How to print size_t variable portably?

Question

I have a variable of type size_t, and I want to print it using printf(). What format specifier do I use to print it portably?

In 32-bit machine, %u seems right. I compiled with g++ -g -W -Wall -Werror -ansi -pedantic, and there was no warning. But when I compile that code in 64-bit machine, it produces warning.

size_t x = <something>;
printf( "size = %u\n", x );

warning: format '%u' expects type 'unsigned int', but argument 2 has type 'long unsigned int'

The warning goes away, as expected, if I change that to %lu.

The question is, how can I write the code, so that it compiles warning free on both 32- and 64- bit machines?
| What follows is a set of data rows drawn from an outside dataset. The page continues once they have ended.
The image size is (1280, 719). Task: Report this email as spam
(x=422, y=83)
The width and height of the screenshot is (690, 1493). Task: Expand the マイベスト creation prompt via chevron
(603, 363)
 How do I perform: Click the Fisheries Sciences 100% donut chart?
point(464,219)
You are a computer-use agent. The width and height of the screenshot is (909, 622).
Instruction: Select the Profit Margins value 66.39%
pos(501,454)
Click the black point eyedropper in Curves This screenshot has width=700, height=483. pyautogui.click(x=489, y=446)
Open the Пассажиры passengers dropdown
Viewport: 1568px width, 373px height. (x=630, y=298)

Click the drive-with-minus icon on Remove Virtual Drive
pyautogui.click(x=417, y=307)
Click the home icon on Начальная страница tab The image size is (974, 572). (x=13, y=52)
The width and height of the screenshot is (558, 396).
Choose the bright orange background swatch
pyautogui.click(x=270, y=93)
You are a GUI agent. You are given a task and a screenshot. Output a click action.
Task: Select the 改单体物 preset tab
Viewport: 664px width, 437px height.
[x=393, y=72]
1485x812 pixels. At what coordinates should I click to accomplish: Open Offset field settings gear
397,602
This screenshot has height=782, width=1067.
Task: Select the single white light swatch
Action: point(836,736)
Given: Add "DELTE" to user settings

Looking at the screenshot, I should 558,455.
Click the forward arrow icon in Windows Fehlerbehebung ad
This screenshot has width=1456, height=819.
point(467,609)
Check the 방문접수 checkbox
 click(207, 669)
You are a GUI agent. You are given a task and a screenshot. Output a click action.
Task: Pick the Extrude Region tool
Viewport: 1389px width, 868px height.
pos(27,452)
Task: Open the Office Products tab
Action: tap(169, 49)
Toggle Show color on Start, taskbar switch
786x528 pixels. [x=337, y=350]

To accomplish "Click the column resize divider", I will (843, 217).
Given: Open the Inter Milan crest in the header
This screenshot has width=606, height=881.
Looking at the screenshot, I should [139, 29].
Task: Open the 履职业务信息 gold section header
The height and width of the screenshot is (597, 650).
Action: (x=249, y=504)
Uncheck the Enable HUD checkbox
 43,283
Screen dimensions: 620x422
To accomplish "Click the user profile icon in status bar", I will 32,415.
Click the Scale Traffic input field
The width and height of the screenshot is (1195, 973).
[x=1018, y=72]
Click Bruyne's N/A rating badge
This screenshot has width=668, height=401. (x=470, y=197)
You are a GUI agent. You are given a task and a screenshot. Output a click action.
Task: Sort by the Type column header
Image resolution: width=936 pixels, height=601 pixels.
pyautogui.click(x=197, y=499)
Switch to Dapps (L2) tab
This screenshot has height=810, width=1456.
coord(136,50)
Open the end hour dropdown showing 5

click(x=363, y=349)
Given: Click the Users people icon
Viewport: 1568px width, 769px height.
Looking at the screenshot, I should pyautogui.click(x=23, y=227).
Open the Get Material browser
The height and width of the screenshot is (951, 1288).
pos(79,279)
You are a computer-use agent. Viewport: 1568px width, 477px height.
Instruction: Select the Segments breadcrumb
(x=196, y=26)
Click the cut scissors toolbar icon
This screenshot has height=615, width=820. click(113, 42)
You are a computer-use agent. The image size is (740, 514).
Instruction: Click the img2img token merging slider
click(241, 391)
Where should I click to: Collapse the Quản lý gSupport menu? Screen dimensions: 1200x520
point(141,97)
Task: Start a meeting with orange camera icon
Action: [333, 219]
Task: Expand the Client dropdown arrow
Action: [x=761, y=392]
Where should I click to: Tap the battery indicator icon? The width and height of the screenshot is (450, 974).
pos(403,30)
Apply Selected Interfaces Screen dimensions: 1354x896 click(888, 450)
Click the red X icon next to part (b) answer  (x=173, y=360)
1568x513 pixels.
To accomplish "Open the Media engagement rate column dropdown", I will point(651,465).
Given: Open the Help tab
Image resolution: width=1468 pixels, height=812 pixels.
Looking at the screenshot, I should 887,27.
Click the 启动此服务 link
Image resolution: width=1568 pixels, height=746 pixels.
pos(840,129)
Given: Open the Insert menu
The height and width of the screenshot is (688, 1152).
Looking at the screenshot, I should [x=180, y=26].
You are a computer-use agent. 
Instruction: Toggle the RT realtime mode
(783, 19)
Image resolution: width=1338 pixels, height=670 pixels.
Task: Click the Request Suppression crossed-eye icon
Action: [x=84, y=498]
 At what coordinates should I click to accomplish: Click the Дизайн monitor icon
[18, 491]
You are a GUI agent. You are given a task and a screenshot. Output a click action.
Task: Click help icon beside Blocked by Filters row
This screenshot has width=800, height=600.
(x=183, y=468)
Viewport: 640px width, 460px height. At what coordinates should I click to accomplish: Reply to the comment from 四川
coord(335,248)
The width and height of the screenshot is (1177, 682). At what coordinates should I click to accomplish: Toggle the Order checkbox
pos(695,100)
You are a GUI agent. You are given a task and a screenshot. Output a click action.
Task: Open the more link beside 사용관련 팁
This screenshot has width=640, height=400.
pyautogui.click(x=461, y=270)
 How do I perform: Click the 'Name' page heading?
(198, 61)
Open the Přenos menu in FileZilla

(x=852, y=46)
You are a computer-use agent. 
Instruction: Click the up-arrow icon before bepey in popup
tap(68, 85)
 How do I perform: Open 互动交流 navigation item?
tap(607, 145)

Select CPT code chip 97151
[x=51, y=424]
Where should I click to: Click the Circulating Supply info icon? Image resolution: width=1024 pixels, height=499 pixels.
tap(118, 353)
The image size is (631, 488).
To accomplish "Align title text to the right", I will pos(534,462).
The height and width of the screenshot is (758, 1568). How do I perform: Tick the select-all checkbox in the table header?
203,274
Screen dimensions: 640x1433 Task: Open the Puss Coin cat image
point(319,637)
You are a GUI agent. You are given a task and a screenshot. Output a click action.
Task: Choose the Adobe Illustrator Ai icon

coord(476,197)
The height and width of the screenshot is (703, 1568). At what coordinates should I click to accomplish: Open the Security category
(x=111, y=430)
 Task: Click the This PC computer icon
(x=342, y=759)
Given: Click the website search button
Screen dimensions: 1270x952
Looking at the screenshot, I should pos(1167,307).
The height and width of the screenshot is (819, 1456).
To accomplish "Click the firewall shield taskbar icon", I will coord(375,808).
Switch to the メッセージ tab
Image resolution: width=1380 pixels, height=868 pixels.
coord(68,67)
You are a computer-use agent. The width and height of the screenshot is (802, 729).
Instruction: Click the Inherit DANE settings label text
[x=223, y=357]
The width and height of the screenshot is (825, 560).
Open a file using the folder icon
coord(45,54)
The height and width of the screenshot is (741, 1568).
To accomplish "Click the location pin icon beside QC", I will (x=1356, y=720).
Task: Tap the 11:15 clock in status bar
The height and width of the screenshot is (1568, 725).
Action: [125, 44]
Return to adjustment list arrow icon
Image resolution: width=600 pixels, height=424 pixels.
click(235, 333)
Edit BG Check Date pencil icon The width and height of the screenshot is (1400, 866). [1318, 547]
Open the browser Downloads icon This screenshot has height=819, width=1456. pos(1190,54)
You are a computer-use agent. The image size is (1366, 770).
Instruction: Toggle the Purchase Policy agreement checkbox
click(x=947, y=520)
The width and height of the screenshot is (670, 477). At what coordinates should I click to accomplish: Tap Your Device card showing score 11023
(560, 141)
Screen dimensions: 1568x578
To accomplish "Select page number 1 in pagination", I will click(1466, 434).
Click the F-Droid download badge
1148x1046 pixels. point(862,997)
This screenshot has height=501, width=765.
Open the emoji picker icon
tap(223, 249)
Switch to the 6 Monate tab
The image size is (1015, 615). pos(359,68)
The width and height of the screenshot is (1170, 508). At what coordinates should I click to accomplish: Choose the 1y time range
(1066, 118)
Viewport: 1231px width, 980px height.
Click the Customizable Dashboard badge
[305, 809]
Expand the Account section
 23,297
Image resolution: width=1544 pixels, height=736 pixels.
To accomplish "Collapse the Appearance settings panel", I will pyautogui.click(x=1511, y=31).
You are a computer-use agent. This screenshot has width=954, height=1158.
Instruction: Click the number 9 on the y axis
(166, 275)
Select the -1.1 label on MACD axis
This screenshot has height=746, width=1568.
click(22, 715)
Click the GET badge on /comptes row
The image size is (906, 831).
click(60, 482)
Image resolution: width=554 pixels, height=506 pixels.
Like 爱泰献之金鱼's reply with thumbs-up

Edit: I guess one answer might be to "cast" the variable into an unsigned long, and print using %lu. That would work in both cases. I am looking if there is any other idea.

(C, C++)

Answer 1

I've compiled it warning-free on a 32-bit machine with %lu.

Answer 2

#ifndef _LP64
    printf( "size = %u\n", x );
#else
    printf( "size = %lu\n", x );
#endif

Nasty but it works :)

Answer 3

printf("size = %zu\n", sizeof(thing) );

Answer 4

Will it warn you if you pass a 32-bit unsigned integer to a %lu format? It should be fine since the conversion is well-defined and doesn't lose any information.

I've heard that some platforms define macros in <inttypes.h> that you can insert into the format string literal but I don't see that header on my Windows C++ compiler, which implies it may not be cross-platform.

Answer 5

std::size_t s = 1024;
std::cout << s; // or any other kind of stream like stringstream!

Answer 6

Looks like it varies depending on what compiler you're using (blech):

• gnu says %zd (or %zx, %zu, etc.)
• Microsoft says %Id (or %Ix, %Iu, etc.)

...and of course, if you're using C++, you can use cout instead as suggested by AraK.

Answer 7

Use the z modifier:

size_t x = ...;
ssize_t y = ...;
printf("%zu\n", x);  // prints as unsigned decimal
printf("%zx\n", x);  // prints as hex
printf("%zd\n", y);  // prints as signed decimal

Answer 8

C99 defines "%zd" etc. for that. (thanks to the commenters) There is no portable format specifier for that in C++ - you could use %p, which woulkd word in these two scenarios, but isn't a portable choice either, and gives the value in hex.

Alternatively, use some streaming (e.g. stringstream) or a safe printf replacement such as Boost Format. I understand that this advice is only of limited use (and does require C++). (We've used a similar approach fitted for our needs when implementing unicode support.)

The fundamental problem for C is that printf using an ellipsis is unsafe by design - it needs to determine the additional argument's size from the known arguments, so it can't be fixed to support "whatever you got". So unless your compiler implement some proprietary extensions, you are out of luck.

Answer 9

For C89: use %lu and cast to unsigned long:

size_t foo;
...
printf("foo = %lu\n", (unsigned long) foo);

For C99, use %zu:

size_t foo;
...
printf("foo = %zu\n", foo);

Answer 10

For those talking about doing this in C++ which doesn't necessarily support the C99 extensions, then I heartily recommend boost::format. This makes the size_t type size question moot:

std::cout << boost::format("Sizeof(Var) is %d\n") % sizeof(Var);

Since you don't need size specifiers in boost::format, you can just worry about how you want to display the value.